ANN ARBOR—It was cold that winter; so cold that the River Seine froze solid. His wife had died. Creditors were threatening. The critics were not favorable to his work. Depression gripped painter Claude Monet. Then in early January 1880, temperatures climbed and partial thawing and melting snow from the surrounding hills brought flooding and devastation along the River. And the whole scene brought new inspiration to Monet who produced a series of works documenting the event, including his “La Debacle,” now in the University of Michigan’s permanent collection. This and 11 other paintings from Monet’s winter at Vetheuil have been gathered together for the first time in an exhibit opening Jan. 25 at the U-M’s Museum of Art. Upon closing in Ann Arbor March 15, the exhibition will travel to Dallas and Minneapolis. “Monet at Vetheuil: The Turning Point” brings together Monet works from Switzerland, New Zealand, Spain, France, Canada, and Texas. The collection, all oil on canvas and not seen together since they left the artist’s Vetheuil studio, includes “Camille Monet sur son lit de mort” (Camille Monet on her death bed).

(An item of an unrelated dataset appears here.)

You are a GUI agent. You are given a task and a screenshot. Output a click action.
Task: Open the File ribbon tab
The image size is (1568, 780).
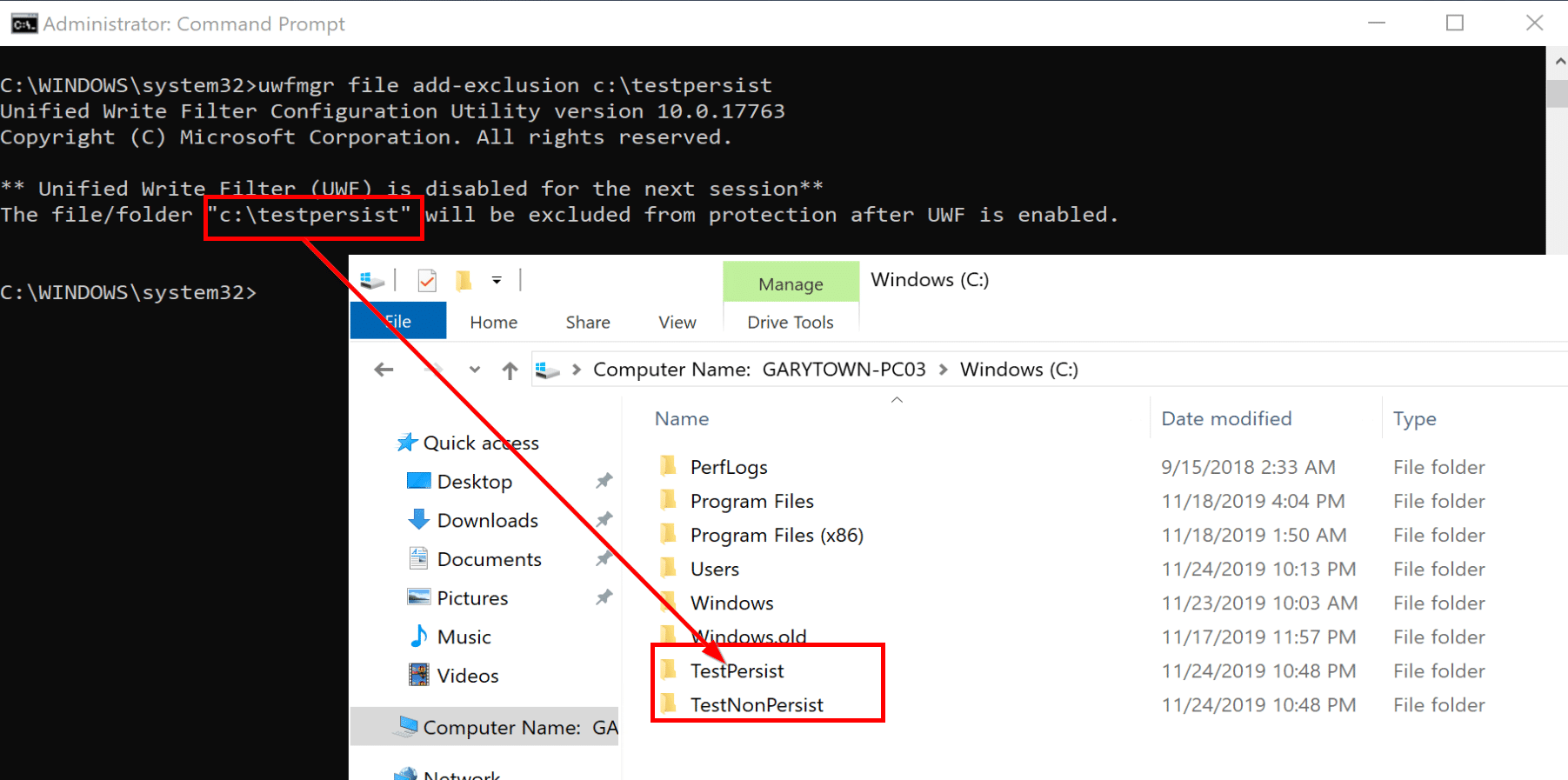pos(398,322)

Just locating the works in the series was a monumental task undertaken by Carole McNamara, interim director and collections manager at the Museum, and Annette Dixon, curator of Western art at the Museum. The duo began by consulting a 1974 catalog which led them off course a couple of times. Some of the paintings the curators were looking for were in private collections, others in museums, some had been sold or moved from where the catalog indicated they could be found. A friend of U-M’s Museum just happened to see one of the series in Dunedin, New Zealand, recognized it as similar to the Monet holding in Ann Arbor and notified the Museum.

Once located and the arrangements made for borrowing the work, a person from the lending institution accompanies the art to its destination. “That’s not really cost effective,” says Dixon, “especially for the piece from New Zealand, but it is a stupendous painting, recently cleaned and restored.” It is the organizing institution who pays the travel and transportation expenses. “That,” says Dixon, “is an enormously expensive undertaking.”

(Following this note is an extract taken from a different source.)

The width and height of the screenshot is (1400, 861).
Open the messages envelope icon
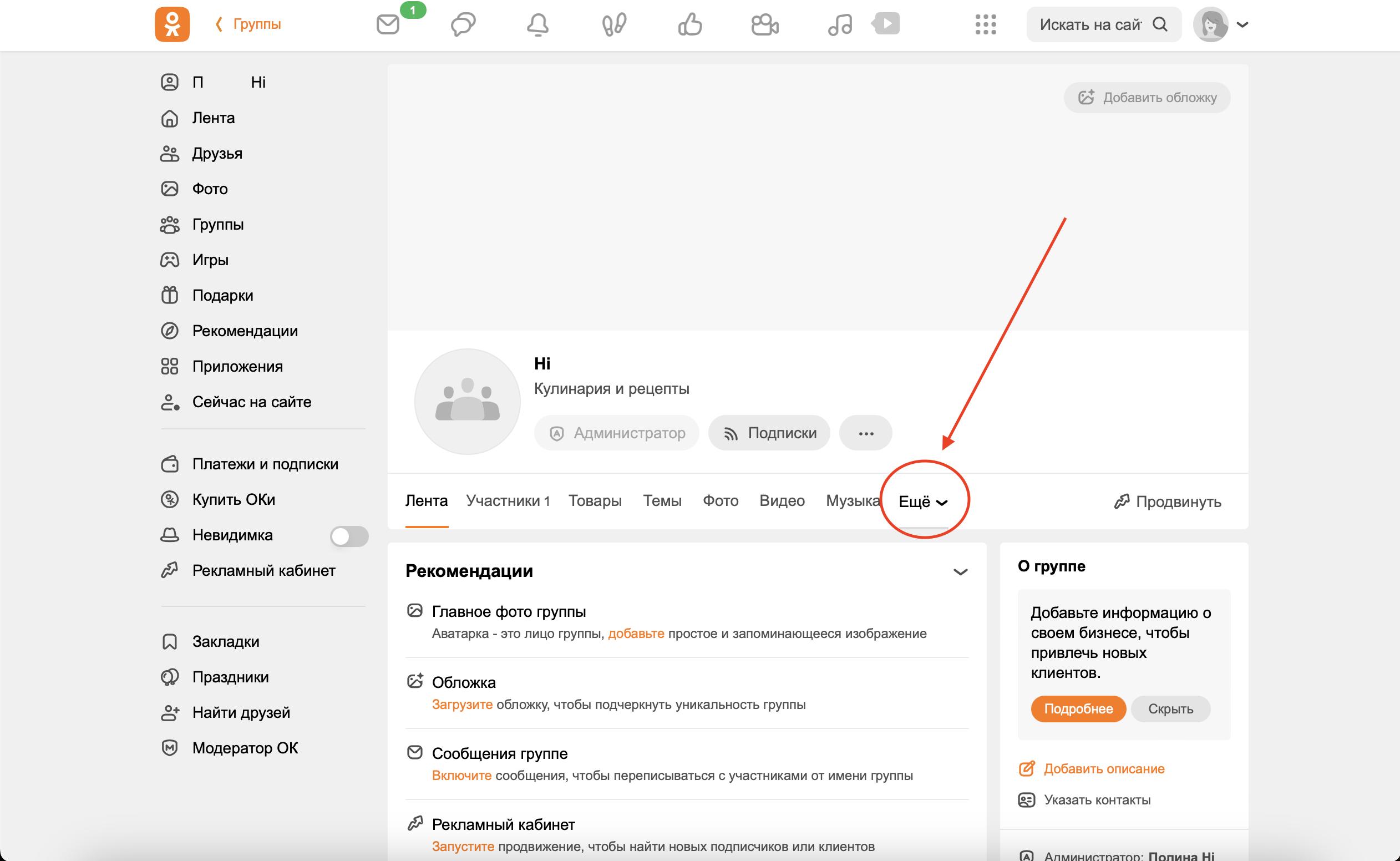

With “Monet at Vetheuil: The Turning Point” opening during Michigan’s coldest season, Dixon was prompted to comment, “We, too, may have a freeze of the Huron River.”

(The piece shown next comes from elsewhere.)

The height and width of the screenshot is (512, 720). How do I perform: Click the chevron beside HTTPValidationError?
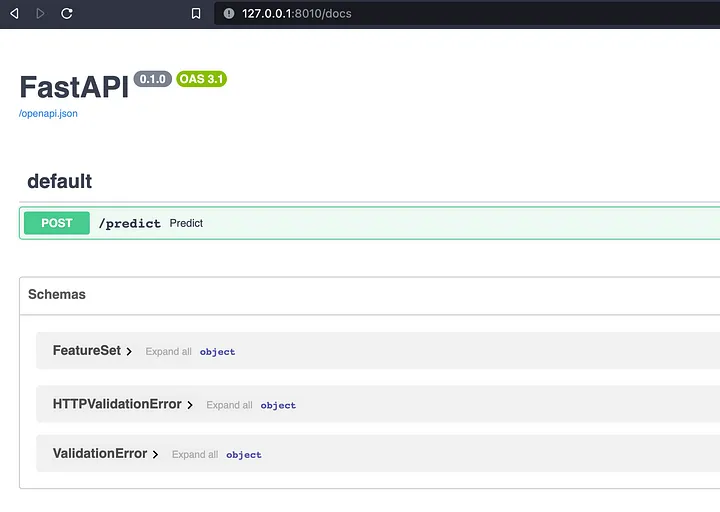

U-M’s Museum of Art is located at 525 S. State Street, and is open Tuesday-Sunday, 10 a.m.-5 p.m., Thursday, 10 a.m.-9 p.m., and Sunday, 12-5 p.m. Admission to the Museum is free. Tickets for the Monet exhibit are $6 for the public; $3 for U-M staff, faculty and all senior citizens, and is free to Museum of Art Friends, U-M students, and children under 12. Tickets are available through TicketsPlus at 1-800-585-3737. Travel information is available through Landmark Travel at 1-800-432-8636.